Tenía que encontrar de inmediato a los coristas desaparecidos, antes de que alguien se chivara a la dirección. Pero ¿dónde demonios iba a buscar? La enfermera abatió la cabeza sobre sus manos y comenzó a sollozar.
Una vez que hubieron bajado a tierra todos los pasajeros, el marinero Janson y su colega Allanson se dirigieron con una manguera a la cubierta para vehículos con la intención de limpiarla antes de que llegara el siguiente grupo de viajeros. Llevaban diez años en la compañía Silja Line y estaban habituados a ese tipo de tareas, lo que no por ello las hacía más agradecidas. Tras la mar gruesa de la pasada noche reinaba un gran desorden en la cubierta y había trabajo extra que hacer. Janson fue al lado de estribor y se lamentó en voz alta de todos los desperdicios y la basura desperdigados por doquier. Hastiado, comenzó a recoger los envases vacíos, vidrios y demás restos. En el costado de babor se había desprendido una caja de madera. La tapa estaba ahora abierta y había clavos y herramientas diseminados por la cubierta en la parte de proa. También habían salido despedidos chalecos salvavidas, chubasqueros y un saco con boyas. Dirigió el chorro de agua hacia los chubasqueros, empujándolos hacia una esquina donde ya había una pila de objetos. Justo al lado divisó un maletero de techo. ¿Cómo era posible que el conductor del vehículo no se diera cuenta de que no estaba? Muchas personas cuando se iban de viaje actuaban de manera confusa y la cosa se agudizaba después de un temporal. Janson cerró la manguera y se acercó al montón de objetos acumulado en el lateral de estribor. Aparte del baúl del vehículo había varios chalecos salvavidas, carritos de la compra y algunas botellas de alcohol rotas. Los carritos, de color negro, estaban mojados tras haber sido arrastrados de un lado a otro de la cubierta, pero por lo demás en perfecto estado. Trató de abrir uno de ellos, pero advirtió que llevaba un pequeño candado. Probó con el otro; también estaba cerrado con llave. Cuando fue a sacar su cuchillo para rajar la tela Allanson lo detuvo.
—Mira aquí. Varias cajas de aguardiente Koskenkorva. ¿Y nadie ha venido a recogerlas?
—Seguro que el dueño estaba borracho como una cuba.
—¿Y qué me dices de esto? Carritos de la compra Urbanista y un maletero de techo.
—Para objetos perdidos, como de costumbre.

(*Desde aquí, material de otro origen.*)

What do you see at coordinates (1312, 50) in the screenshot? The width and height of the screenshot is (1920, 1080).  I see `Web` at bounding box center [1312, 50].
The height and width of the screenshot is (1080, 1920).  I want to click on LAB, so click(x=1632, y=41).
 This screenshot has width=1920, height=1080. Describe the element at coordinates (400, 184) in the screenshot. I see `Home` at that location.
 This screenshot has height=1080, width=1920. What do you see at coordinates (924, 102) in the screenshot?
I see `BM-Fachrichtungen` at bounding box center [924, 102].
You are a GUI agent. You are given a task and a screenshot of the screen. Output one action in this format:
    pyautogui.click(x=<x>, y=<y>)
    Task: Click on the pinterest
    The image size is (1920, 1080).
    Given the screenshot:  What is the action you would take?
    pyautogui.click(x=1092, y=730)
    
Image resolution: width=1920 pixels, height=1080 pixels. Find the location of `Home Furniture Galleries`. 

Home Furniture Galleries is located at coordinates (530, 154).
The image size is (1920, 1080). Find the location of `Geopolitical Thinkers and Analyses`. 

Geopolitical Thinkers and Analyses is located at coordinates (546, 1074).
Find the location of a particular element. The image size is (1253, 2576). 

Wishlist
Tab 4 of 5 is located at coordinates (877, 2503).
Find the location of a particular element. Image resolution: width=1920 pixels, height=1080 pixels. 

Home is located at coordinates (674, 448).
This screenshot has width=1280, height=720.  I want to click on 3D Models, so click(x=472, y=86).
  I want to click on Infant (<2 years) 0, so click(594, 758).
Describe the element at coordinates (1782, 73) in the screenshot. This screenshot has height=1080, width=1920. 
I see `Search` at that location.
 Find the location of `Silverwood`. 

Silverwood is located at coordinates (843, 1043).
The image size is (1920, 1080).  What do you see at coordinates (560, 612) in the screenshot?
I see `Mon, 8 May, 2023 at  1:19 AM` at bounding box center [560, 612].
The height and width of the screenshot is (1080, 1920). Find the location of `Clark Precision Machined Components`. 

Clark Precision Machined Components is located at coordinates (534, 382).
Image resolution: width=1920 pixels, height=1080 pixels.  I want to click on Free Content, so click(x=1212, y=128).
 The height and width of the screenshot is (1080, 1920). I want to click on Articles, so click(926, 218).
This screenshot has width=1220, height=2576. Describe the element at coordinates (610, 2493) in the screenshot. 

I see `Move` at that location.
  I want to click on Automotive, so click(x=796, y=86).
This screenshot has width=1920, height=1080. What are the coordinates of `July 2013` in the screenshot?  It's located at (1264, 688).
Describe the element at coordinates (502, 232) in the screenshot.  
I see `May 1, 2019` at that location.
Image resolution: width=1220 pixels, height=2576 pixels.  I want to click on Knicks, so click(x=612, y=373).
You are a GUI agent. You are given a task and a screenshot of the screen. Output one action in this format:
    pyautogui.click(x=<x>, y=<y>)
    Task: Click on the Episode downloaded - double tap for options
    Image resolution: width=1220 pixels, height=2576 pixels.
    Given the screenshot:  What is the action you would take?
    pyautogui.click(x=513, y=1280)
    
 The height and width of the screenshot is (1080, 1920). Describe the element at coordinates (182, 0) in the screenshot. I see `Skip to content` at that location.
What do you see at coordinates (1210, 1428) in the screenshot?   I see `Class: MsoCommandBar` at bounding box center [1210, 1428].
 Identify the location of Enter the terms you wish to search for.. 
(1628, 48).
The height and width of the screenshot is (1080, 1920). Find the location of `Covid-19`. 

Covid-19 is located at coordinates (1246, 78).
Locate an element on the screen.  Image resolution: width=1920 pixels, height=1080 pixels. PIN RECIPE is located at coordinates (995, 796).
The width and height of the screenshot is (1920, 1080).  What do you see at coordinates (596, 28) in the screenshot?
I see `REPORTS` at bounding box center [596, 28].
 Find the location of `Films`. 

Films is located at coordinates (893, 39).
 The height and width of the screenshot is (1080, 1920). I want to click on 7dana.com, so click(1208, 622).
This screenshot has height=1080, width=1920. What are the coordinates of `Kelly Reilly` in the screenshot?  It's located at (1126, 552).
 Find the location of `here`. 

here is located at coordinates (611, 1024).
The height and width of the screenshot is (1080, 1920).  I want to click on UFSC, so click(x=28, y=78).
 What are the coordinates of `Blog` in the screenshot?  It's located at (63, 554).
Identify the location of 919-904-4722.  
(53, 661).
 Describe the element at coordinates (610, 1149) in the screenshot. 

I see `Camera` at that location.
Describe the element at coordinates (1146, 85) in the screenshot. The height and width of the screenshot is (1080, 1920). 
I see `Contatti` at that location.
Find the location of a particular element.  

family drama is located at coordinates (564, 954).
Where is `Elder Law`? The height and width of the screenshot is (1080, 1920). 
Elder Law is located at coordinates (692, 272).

—Oye, si había Koskenkorva en las cajas de madera, tal vez encontremos otras cosas interesantes en el baúl y en los carritos.
—Vale. Entonces lo llevamos a la caseta.
Janson se montó de nuevo en el automóvil y fueron con él hasta la rampa. Siempre utilizaban un remolque descubierto para que los de aduanas no sospecharan de posibles chanchullos, y también saludaban a estos al pasar junto a su puesto. Solía funcionar. Ninguno les había dado el alto todavía. Pero tenían prisa. No disponían de mucho tiempo antes de que los nuevos pasajeros comenzaran a subir a bordo.